GoodLeap returns to raise $358.9 million in solar ABS

Kim J. Clark

GoodLeap Sustainable Home Solutions Trust, 2022-2, is preparing a $358.9 million securitization of a pool of home improvement and solar loans, most of which are of prime quality.

Lime Residential will sponsor the transaction, for which Credit Suisse Securities is the structuring agent. Credit Suisse is also an initial note purchaser, along with Goldman Sachs, according to a pre-sale report from Kroll Bond Rating Agency.

After GoodLeap 2022-2 originated the loans, those assets made their way through a chain of entities including so-called transferring entities and Lime Residential, until they wound up with Credit Suisse Finance LLC, the depositor to the trust by the March 4, 2020, cutoff date.

GoodLeap, 2022-2, will issue the notes through three classes, with subordination among the classes A and B notes, KBRA said.

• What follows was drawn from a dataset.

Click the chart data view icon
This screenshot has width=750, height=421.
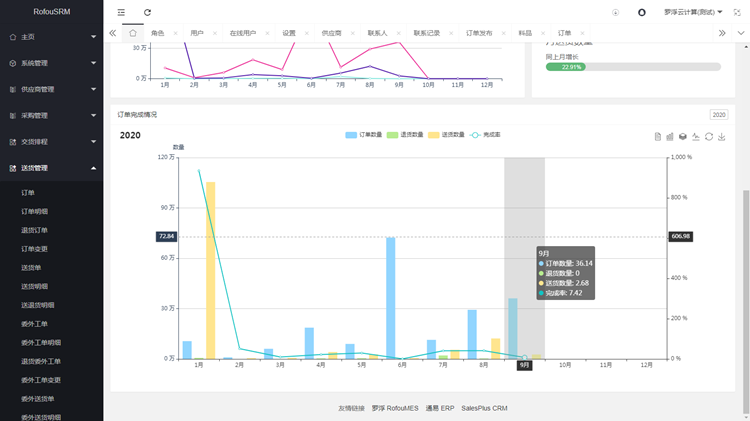point(658,136)
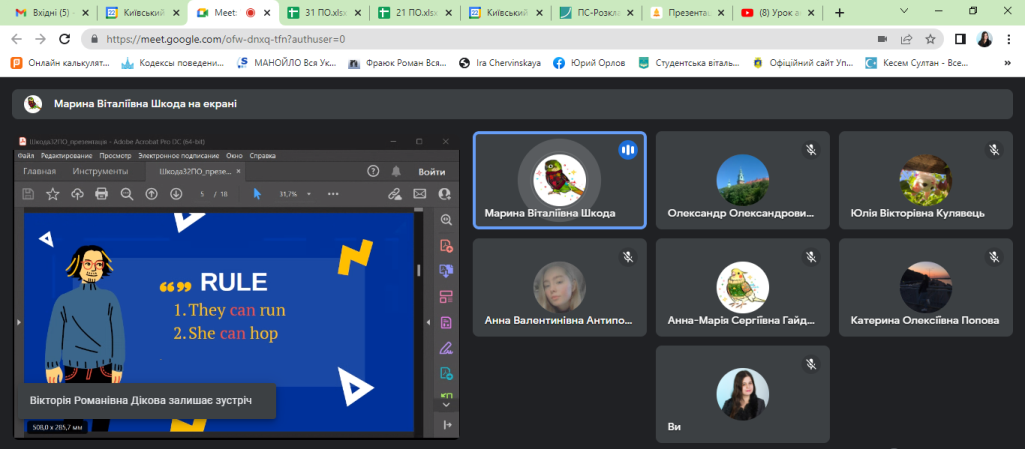
Task: Click Марина Віталіївна Шкода participant tile
Action: pos(559,181)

Solar loans have balances of $5,000-$125,000, with original terms of 7-25 years and interest rates between 1.48%-8.49%, according to KBRA. The Home Efficiency Loans have balances ranging from $1,000-$100,000, with original terms of 2-20 years.

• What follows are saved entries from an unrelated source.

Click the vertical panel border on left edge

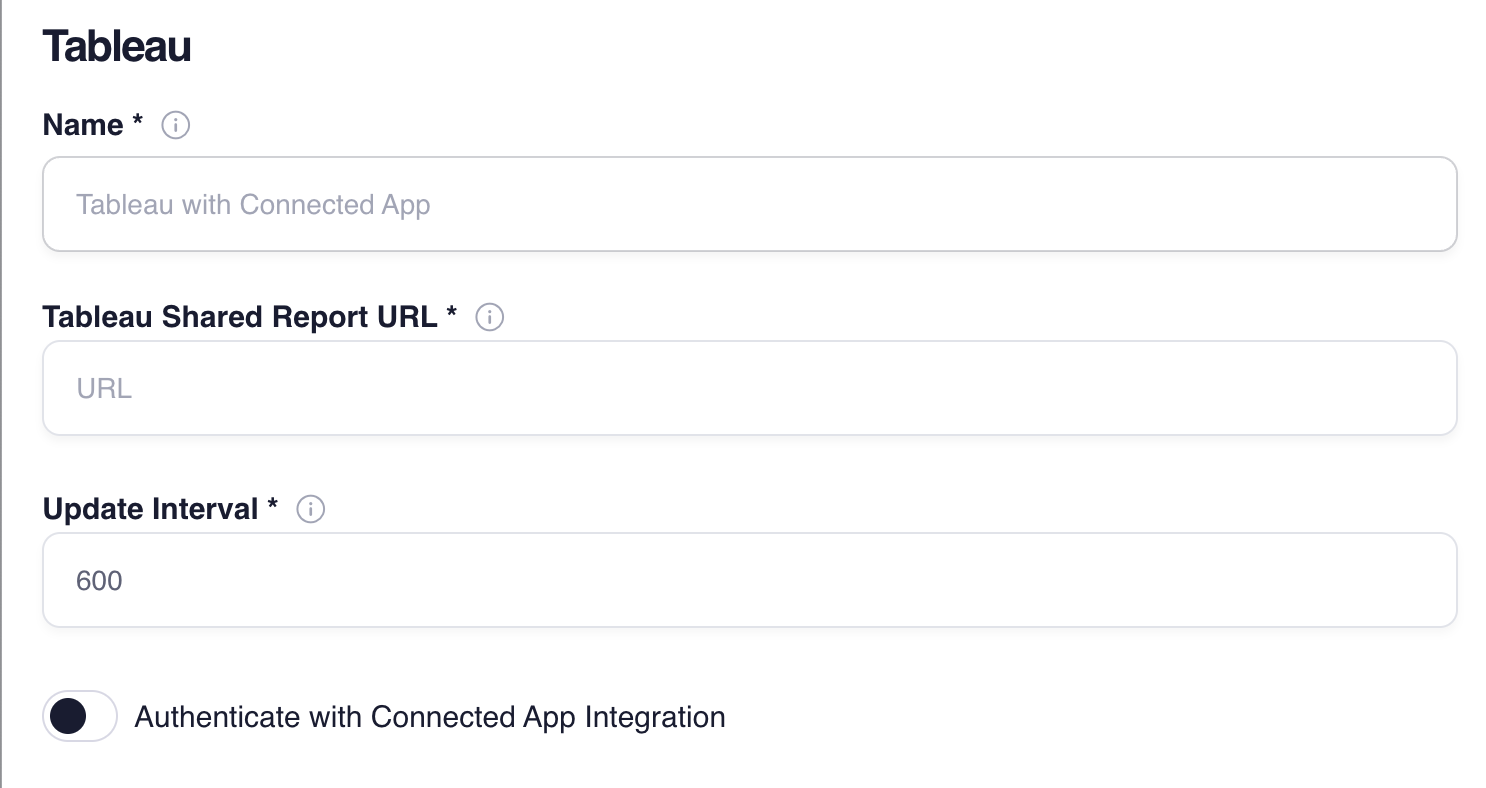click(x=2, y=394)
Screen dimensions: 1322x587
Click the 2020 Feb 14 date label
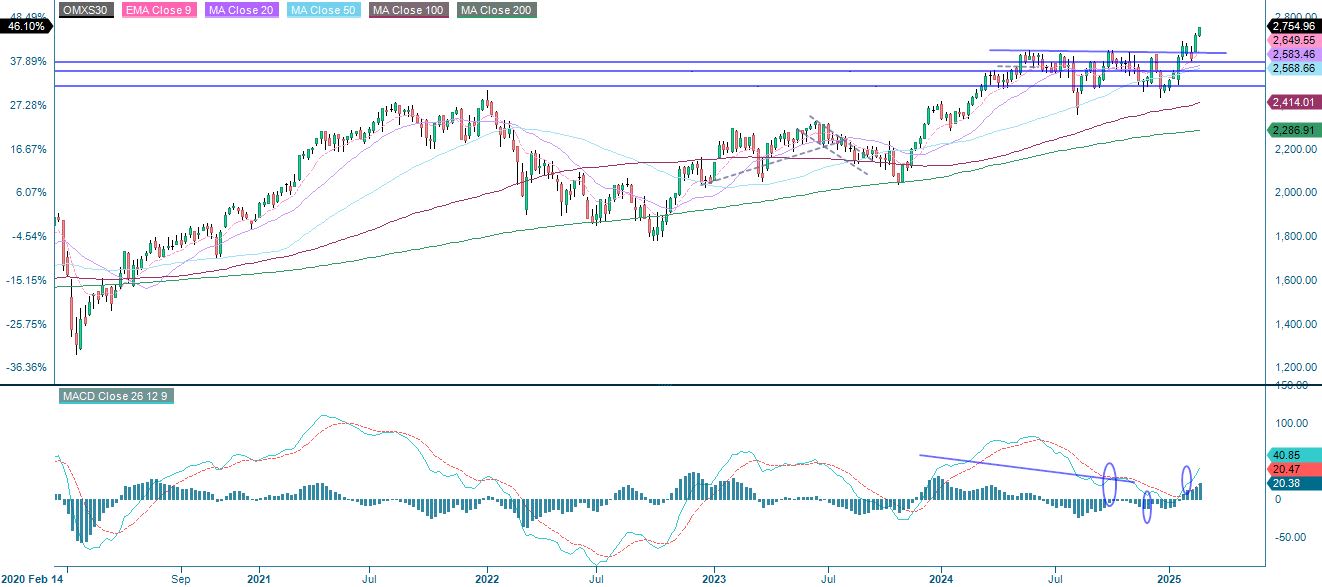(32, 578)
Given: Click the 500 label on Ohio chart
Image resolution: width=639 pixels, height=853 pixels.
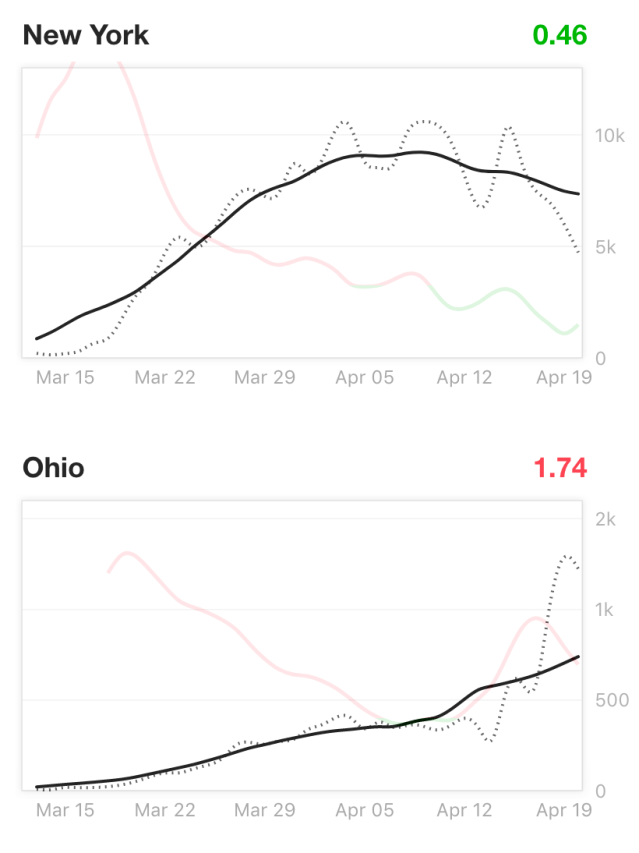Looking at the screenshot, I should point(610,700).
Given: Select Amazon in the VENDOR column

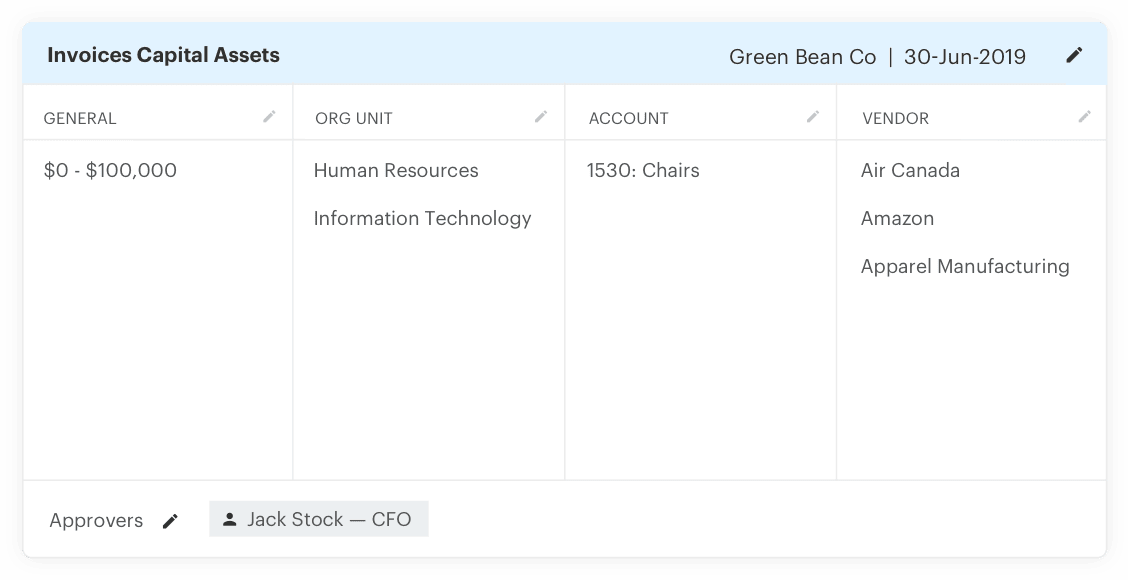Looking at the screenshot, I should click(897, 218).
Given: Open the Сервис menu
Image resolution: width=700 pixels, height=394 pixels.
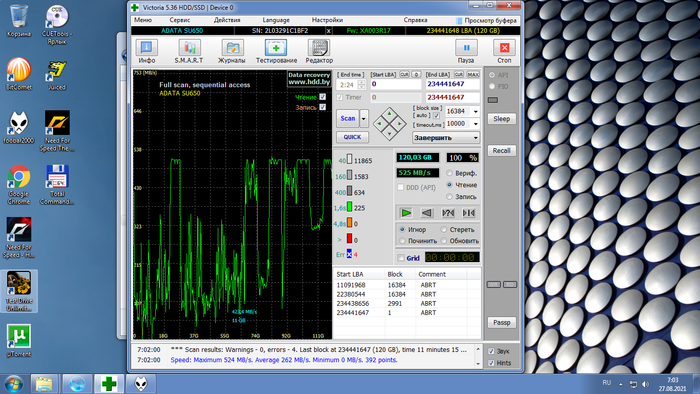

The notes benefit from overcollateralization (OC), yield supplement overcollateralization (YSOC), and a reserve account.

KBRA expects to assign ratings of ‘A’ on the $299.6 million class A notes; ‘BBB’ on the $30.3 million, class B notes; and ‘BB’ on the $28.9 million class C notes. The rating agency noted several positive credit aspects to the transaction, including GoodLeap’s strong liquidity position.

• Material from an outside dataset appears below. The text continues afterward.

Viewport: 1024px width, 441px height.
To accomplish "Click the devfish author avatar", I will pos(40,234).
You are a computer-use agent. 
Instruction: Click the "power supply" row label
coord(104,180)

GoodLeap 2022-2’s YSOC is calculated on a timeline around the transaction’s cutoff date and each distribution date. It is equal to the excess of the present value of all future scheduled payments on the Sustainable Home Improvement Loans discounted at their stated interest rate and the present value of all future scheduled payments on the Sustainable Home Improvement Loans discounted at the specified discount rate, KBRA said.

As for the reserve account, it will be equal to the greater of 1.0% of the outstanding note balance, and a floor of 0.1% of the closing note balance. Any amounts that are withdrawn to cover interest shortfalls will be replenished and deposited in the reserve account to maintain the required balance.